Features Module¶

The features module provides unified feature extraction for molecules and proteins. It handles featurization, caching, and batch processing.

Overview¶

The features system consists of three main components:

MoleculeFeaturizer - Extract molecular representations (fingerprints, descriptors, embeddings)
ProteinFeaturizer - Extract protein sequence embeddings (ESM2, ESM3)
FeatureCache - Efficient caching for expensive feature computations

Molecule Featurizer¶

MoleculeFeaturizer¶

themap.features.molecule.MoleculeFeaturizer ¶

Efficient molecule featurization using molfeat.

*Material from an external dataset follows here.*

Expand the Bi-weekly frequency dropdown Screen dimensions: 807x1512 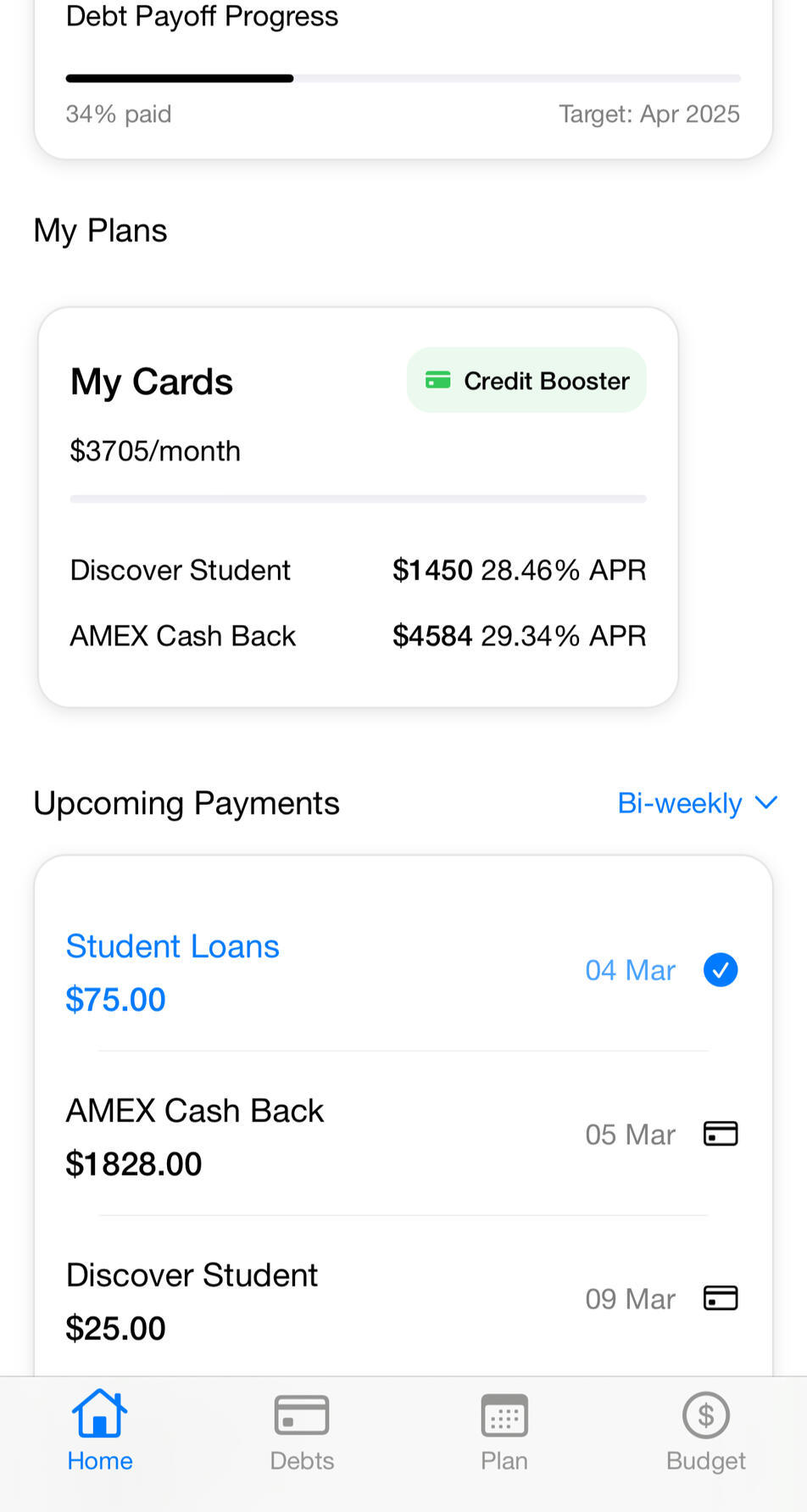[x=680, y=803]
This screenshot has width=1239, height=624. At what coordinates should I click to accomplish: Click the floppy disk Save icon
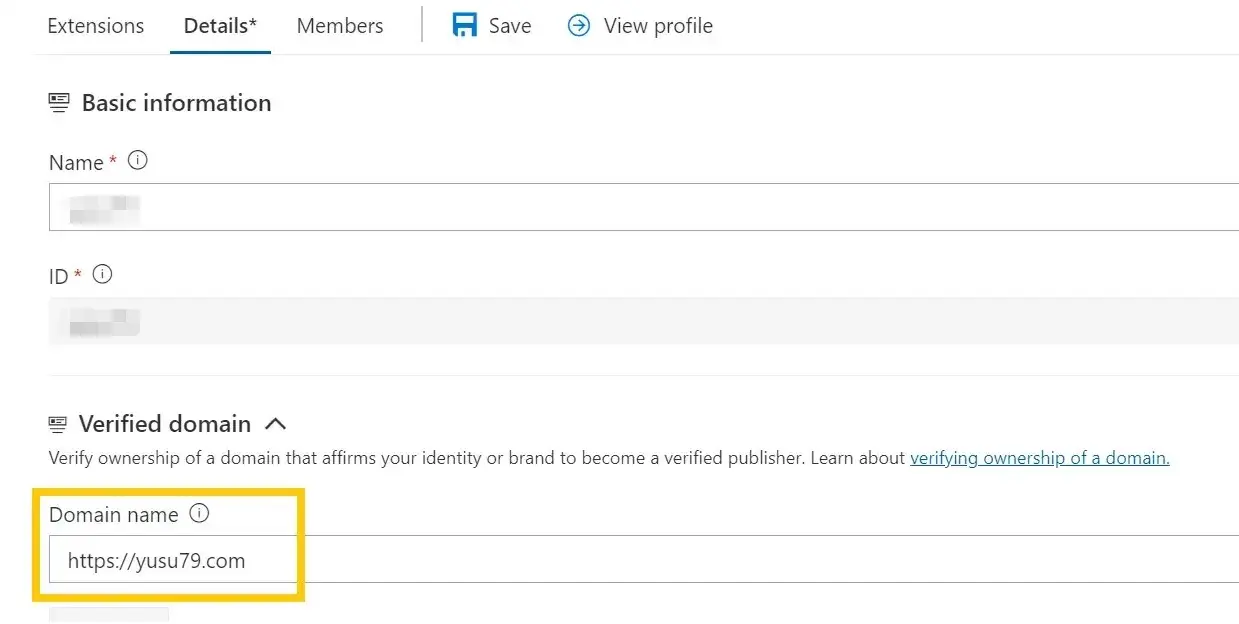pos(465,25)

Provides batch featurization with SMILES deduplication for efficiency. Supports fingerprints, descriptors, and neural embeddings.

Attributes:

Name	Type	Description
`featurizer_name`		Name of the featurizer to use.
`n_jobs`		Number of parallel workers for featurization.
`_transformer`		Cached molfeat transformer instance.

Examples:

>>> featurizer = MoleculeFeaturizer("ecfp")
>>> features = featurizer.featurize(["CCO", "CCCO", "CCCCO"])
>>> print(features.shape)  # (3, 2048)

>>> # With SMILES deduplication
>>> smiles = ["CCO", "CCCO", "CCO", "CCCCO", "CCCO"]
>>> features = featurizer.featurize_deduplicated(smiles)
>>> print(features.shape)  # (5, 2048) - returns features for all input SMILES

transformer `property` ¶

transformer

Get or create the molfeat transformer (lazy initialization).

is_fingerprint `property` ¶

is_fingerprint: bool

Check if this is a fingerprint-based featurizer.

is_neural `property` ¶

is_neural: bool

Check if this is a neural embedding featurizer.

init ¶

__init__(featurizer_name: str = 'ecfp', n_jobs: int = 8, device: str = 'auto')

Initialize the molecule featurizer.

Parameters:

Name	Type	Description	Default
`featurizer_name`	`str`	Name of the molfeat featurizer to use.	`'ecfp'`
`n_jobs`	`int`	Number of parallel workers for featurization.	`8`
`device`	`str`	Device for neural featurizers ('auto', 'cpu', 'cuda').	`'auto'`

featurize ¶

featurize(
    smiles: Union[str, List[str]], ignore_errors: bool = True
) -> NDArray[np.float32]

Featurize one or more SMILES strings.

Parameters:

Name	Type	Description	Default
`smiles`	`Union[str, List[str]]`	Single SMILES string or list of SMILES.	required
`ignore_errors`	`bool`	If True, return NaN for invalid SMILES.	`True`

Returns:

Type	Description
`NDArray[float32]`	Feature array of shape (n_molecules, feature_dim).

featurize_deduplicated ¶

featurize_deduplicated(
    smiles: List[str], ignore_errors: bool = True
) -> NDArray[np.float32]

Featurize SMILES with deduplication for efficiency.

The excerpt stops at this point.